» DATA SHOWN

•••

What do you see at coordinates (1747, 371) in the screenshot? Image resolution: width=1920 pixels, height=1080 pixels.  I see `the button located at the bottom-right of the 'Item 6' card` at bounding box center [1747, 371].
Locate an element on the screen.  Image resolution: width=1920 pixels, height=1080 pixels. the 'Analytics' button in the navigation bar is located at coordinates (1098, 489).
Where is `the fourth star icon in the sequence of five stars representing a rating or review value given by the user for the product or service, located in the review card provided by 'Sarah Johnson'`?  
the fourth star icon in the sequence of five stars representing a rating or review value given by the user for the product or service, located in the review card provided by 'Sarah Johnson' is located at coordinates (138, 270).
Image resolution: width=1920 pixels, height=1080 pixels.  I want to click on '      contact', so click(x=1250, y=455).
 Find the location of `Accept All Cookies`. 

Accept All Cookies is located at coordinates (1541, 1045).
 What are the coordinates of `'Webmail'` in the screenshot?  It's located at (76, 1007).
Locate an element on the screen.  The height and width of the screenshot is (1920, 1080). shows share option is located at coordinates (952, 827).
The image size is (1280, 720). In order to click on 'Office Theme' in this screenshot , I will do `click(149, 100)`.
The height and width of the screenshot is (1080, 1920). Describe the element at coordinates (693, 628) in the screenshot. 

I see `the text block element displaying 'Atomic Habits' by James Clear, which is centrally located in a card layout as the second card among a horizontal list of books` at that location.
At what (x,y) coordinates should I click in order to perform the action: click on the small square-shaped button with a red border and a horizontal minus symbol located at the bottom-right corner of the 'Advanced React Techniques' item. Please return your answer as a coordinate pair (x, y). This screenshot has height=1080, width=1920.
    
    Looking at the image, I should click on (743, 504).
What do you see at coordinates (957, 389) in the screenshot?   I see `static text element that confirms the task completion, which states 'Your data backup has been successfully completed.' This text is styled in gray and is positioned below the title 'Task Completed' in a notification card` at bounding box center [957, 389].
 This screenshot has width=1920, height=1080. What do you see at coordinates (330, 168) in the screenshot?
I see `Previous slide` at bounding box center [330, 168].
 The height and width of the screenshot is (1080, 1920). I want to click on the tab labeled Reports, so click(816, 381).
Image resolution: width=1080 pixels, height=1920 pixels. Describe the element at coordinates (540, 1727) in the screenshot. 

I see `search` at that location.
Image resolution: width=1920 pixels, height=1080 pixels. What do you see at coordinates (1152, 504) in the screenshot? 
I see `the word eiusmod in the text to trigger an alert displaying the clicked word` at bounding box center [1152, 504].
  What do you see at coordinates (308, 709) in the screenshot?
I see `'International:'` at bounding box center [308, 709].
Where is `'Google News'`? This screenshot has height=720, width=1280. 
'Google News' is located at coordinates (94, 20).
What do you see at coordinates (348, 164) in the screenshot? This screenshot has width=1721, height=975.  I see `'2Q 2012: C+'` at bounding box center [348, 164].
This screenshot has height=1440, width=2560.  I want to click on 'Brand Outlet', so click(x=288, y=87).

•••

Copy out the items above, starting at the line that contains "coordinates (1098, 489)." and ending at the line that contains "Accept All Cookies is", keeping every character unchanged.

» RESPONSE TO THIS EXERCISE
Locate an element on the screen.  Image resolution: width=1920 pixels, height=1080 pixels. the 'Analytics' button in the navigation bar is located at coordinates (1098, 489).
Where is `the fourth star icon in the sequence of five stars representing a rating or review value given by the user for the product or service, located in the review card provided by 'Sarah Johnson'`?  
the fourth star icon in the sequence of five stars representing a rating or review value given by the user for the product or service, located in the review card provided by 'Sarah Johnson' is located at coordinates (138, 270).
Image resolution: width=1920 pixels, height=1080 pixels.  I want to click on '      contact', so click(x=1250, y=455).
 Find the location of `Accept All Cookies`. 

Accept All Cookies is located at coordinates (1541, 1045).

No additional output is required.